Passage:
When all is said and done, the hosts are on their own. The markets they enter have to figure out how to deal with it as the housing market is affected, as neighborhoods become frayed, as jobs are lost in the legal hospitality sector. AirB and its ilk bear no responsibility for safety, insurance, disputes, thefts, destruction of property (except in very limited and hard to prove instances), or injury. Hosts are subcontractors, any cleaning crew the hosts might employ are subcontractors. The corporation pays no permitting fees, no licensing fees, no taxes, nor do they routinely comply with the laws regarding handicapped access. It's not their problem bro. Caveat emptor you hosts and travelers. Whatever you encounter is not our problem, besides we already got our cut off the top.

In the Los Angeles study it is noted that some of the negative impact of this STR model hasn't really been factored into the discussion: “UCLA Anderson School of Business study found that the high cost of housing has a generated a statistically significant drag on job creation in Los Angeles. Fewer rental units, a drag on job creation, a reduction in tax revenues and a qualitative assessment of AirBnB’s effects in neighborhoods are key elements that must be considered before a accurate judgment of the company’s impact can be rendered.”

Questions:
a) In the passage on Airbnb, what did the UCLA Anderson School of Business study find?
b) Write the next paragraph of the passage on Airbnb and short-term rentals, starting after its final sentence.

Data below:
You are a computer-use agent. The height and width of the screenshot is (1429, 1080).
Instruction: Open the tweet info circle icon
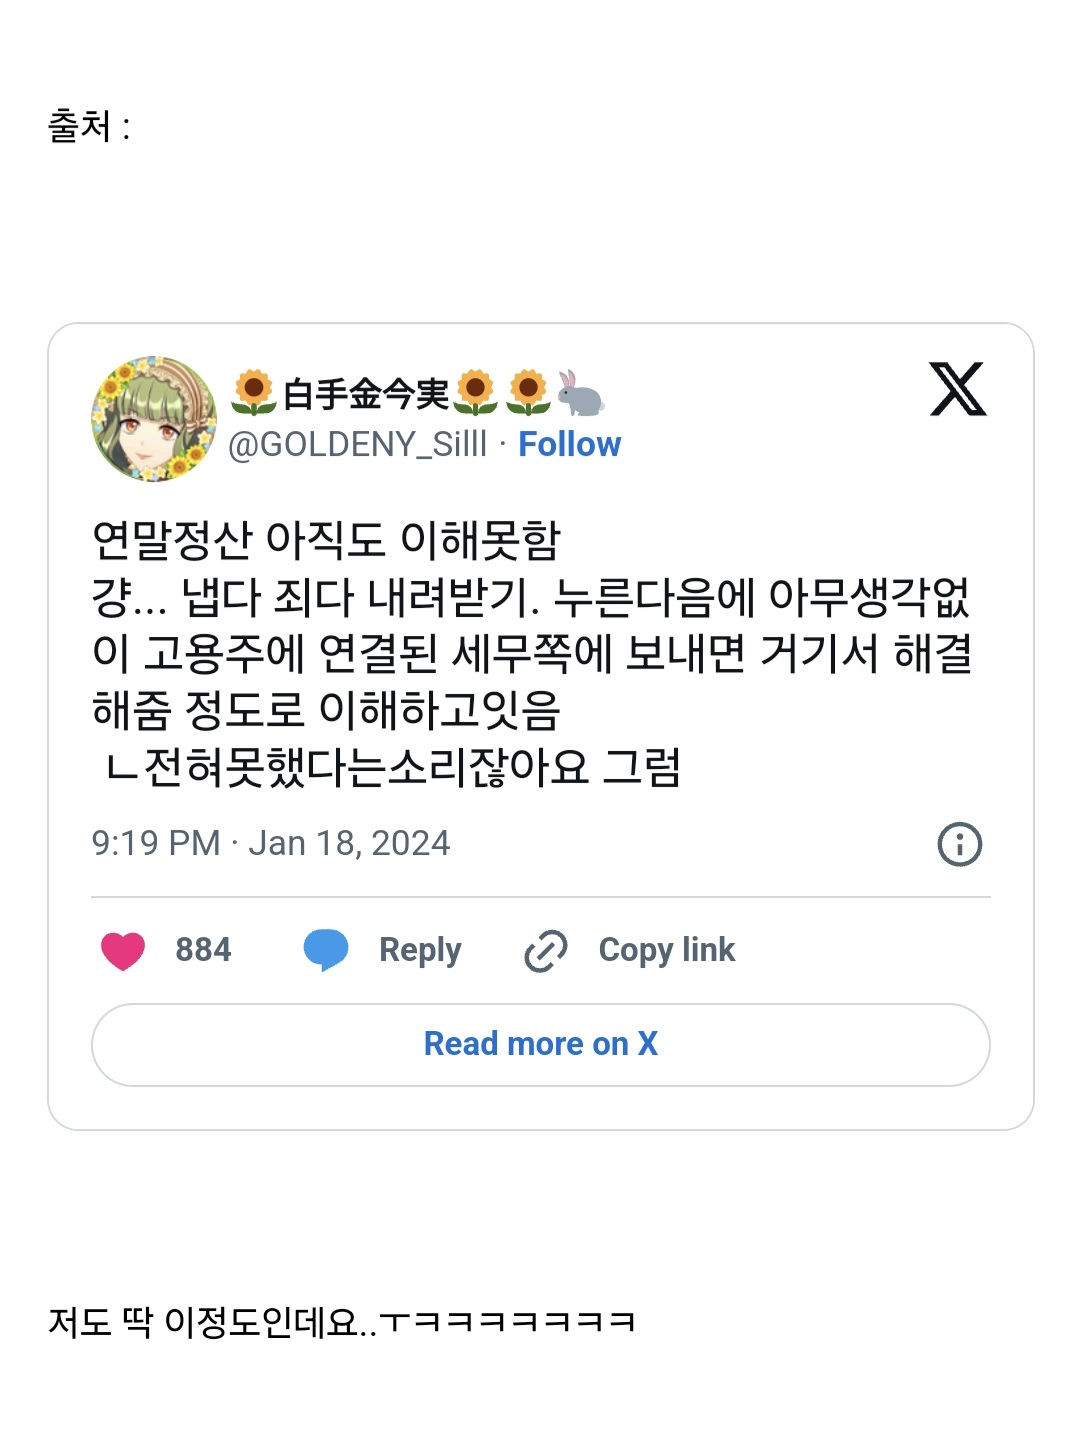tap(959, 844)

Your written answers:
a) It found that the high cost of housing has created a statistically significant drag on job creation in Los Angeles.

b)
Having that Market over a Barrel

That isn't really being done. Instead cities have been overrun and the STR problem becomes a crisis before any kind of in depth study or discussion is had. City Councils and zoning departments find themselves already behind the curve playing catch up or proposing some kind of patchwork “solution” or “compromise” that doesn't work or is unenforceable before the ink is even dry on the ordinance.

For its part, AirB waits for critical mass, then? From the report: “AirBnB often approaches cities with the promise of remitting a monthly fee equal to the TOT in exchange for the passage of regulations that legitimize their business model. The rationale behind this offer is that cities will be adding new revenue to municipal coffers. However, this revenue is mostly reallocated from hotels which would have remitted these taxes anyway.” (TOT is the Transient Occupancy Tax in Los Angeles. I'm sure New Orleans has something akin to it.)

At that point, the corporation sees that market as a done deal and if pushed to provide actual numbers of listings in the market area, or the number of hosts who are homesharing vs turning entire units into de facto hotels, they demure until a city forces the issue with subpoenas. They obfuscate, routinely offer numbers that are often half of the real numbers, and force a municipality to spend their dime to get the real data.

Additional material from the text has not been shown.